With the adaptive br. on, I just tried to set manually the brightness, and despite having the adaptive on, it makes a difference to what the brightness is set.
I have the brightness setting in the middle (appr. 50%) and the adaptive brightness turned on. I cannot complain, for me the brightness works fine (besides the known flickering bug).
Already since 2 months I am wondering about the logic of the “Adaptive Brightness” (=“Auto”) feature of the FP2 (or is it stock Android stuff?)…
As @freibadschwimmer already assumed, Auto is set on-top of the manual settings.
But until now, I could not find a good setting which sweets all situation I have (dark inside, bright outside).
My tests: “Auto” is enabled…:
- If I set the manual value to the lowest value, the brightness does NOT increase in bright conditions at all (or I can’t notice it in the sun, thu I cant see anything outside).
- If I set it to the max: it is at max (and eats battery like hell)!
- If I set it to a middle value: It is far to bright inside, but reacts good in the sun and I can see something
- If I set it to a very low value in the dark, to see enough but to save battery in the dark, in the sun it never becomes bright enough to seeing enough.
So, I am puzzled how to use this “feature”…
Can anybody help out and already undestood how it is/should working?
And I am afraid to try adjusting the “auto” values with gravity box (where for each light-sensor-value a brightness-value can be set between 0 and 255).
Comparison with FP1 - there it is that simple:
- Set it manually to low/mid/bright
- Use the Auto feature (which can be tuned with gravitybox for shifting it to a even lower or brighter level, or shift only the min/max of the auto-range)
So, again I am very surprised about this SMARTphone Auto-feature of FP/Google…
I also have this problem.

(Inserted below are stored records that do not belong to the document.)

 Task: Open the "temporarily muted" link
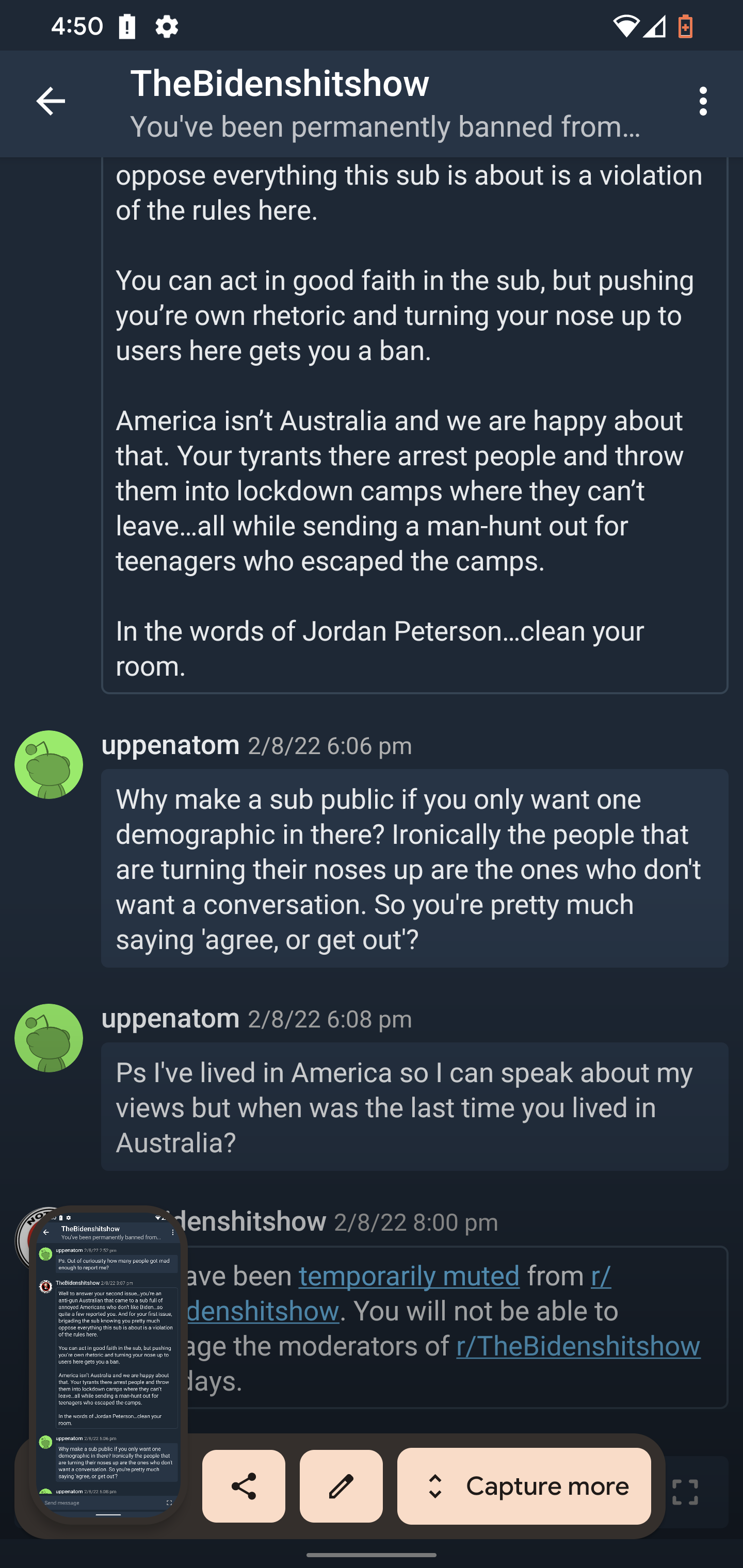click(x=409, y=1275)
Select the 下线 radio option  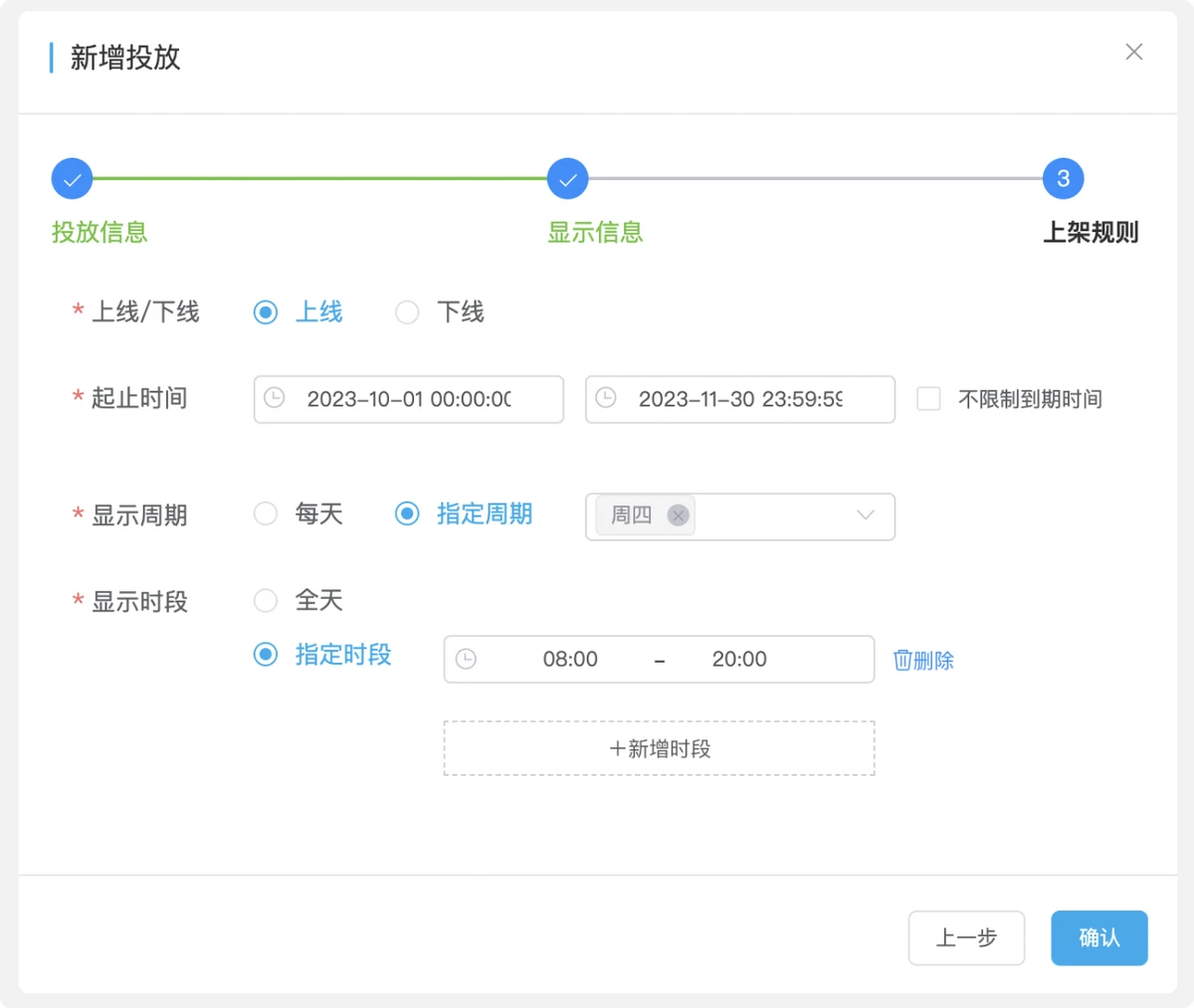click(407, 312)
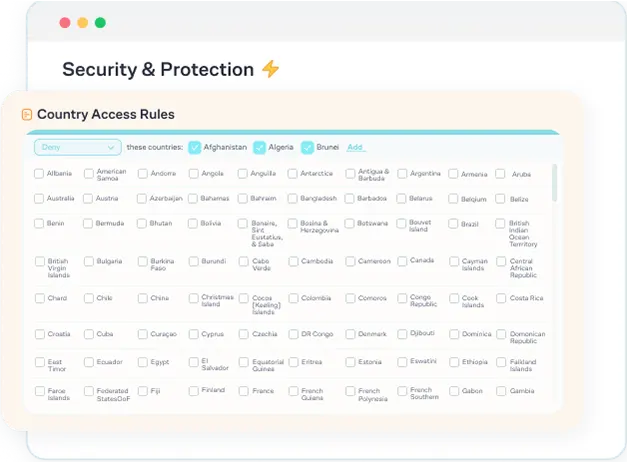Click the Country Access Rules heading
This screenshot has height=462, width=627.
click(x=106, y=114)
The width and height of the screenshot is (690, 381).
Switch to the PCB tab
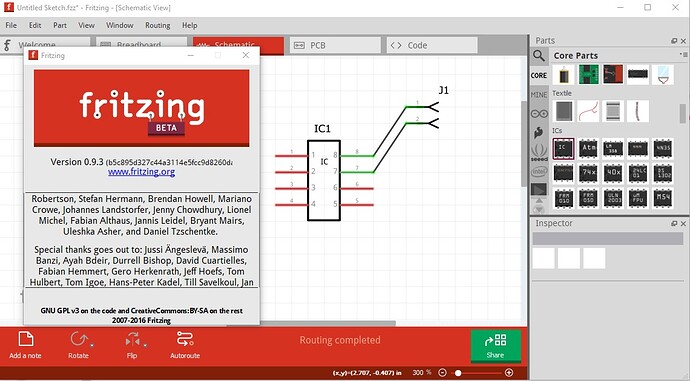point(335,45)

I have my brightness level right in the middle. I find in low light sometimes it “adapts” and goes far too low. It might then recover but it’s very hit and miss.
Has nobody an idea about my question, how the auto/adaptive-brightness do work and how it should work?

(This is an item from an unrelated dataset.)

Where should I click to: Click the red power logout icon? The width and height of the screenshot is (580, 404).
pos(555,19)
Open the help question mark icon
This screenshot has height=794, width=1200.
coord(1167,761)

I still cannot see any logic in its behaviour (see above)…
This post from Android Police explains how the adaptive brightness works:
In contrast to the auto brightness in older Android versions, the display does not change its brightness in the full spectrum (from 0 - 100 %) anymore, but only in a range around the selected brightness value. This should allow the user to set a base value, which yields the most comfortable display brightness in different situations. Unfortunately it seems that the developers forgot that users might not only want to set a bias, but also the range for the brightness adaption, because they fixed the brightness variation range to a fixed value.
How this works can be observed when the device is in a dark surrounding. If the brightness thumb now gets dragged from low to high, there is a rather long interval, where nothing happens. This is because the algorithm, which sets the display brightness, wants to set it to the minimum value. As long as the slider thumb is no more than the fixed brightness variation range away from the 0% mark, this means that the minimum value is 0%.
As soon as the slider thumb is further than the fixed brightness variation range away from the 0% mark, the display brightness increases, because the lowest allowed value for the algorithm is now at the lower border of the brightness variation range. Because this border is moving together with the slider thumb (unfortunately not visibly), the brightness increases.
This means that setting the slider thumb to either the minimum or maximum value yields a loss of brightness adaption of 50%. To have the maximum adaptation, make sure that the slider further than the adaption range away from 0% or 100% brightness.
In a quick test, I observed that the brightness begins to increase at a value of about 50% in a dark surrounding. This would indicate that the brightness variation range is about 50% around the selected slider value. Thus the middle position of the slider should yield the best adaption range. If you want to get rid of the display flickering, set the slider a bit above 50%. Then the brightness never gets into the critical area.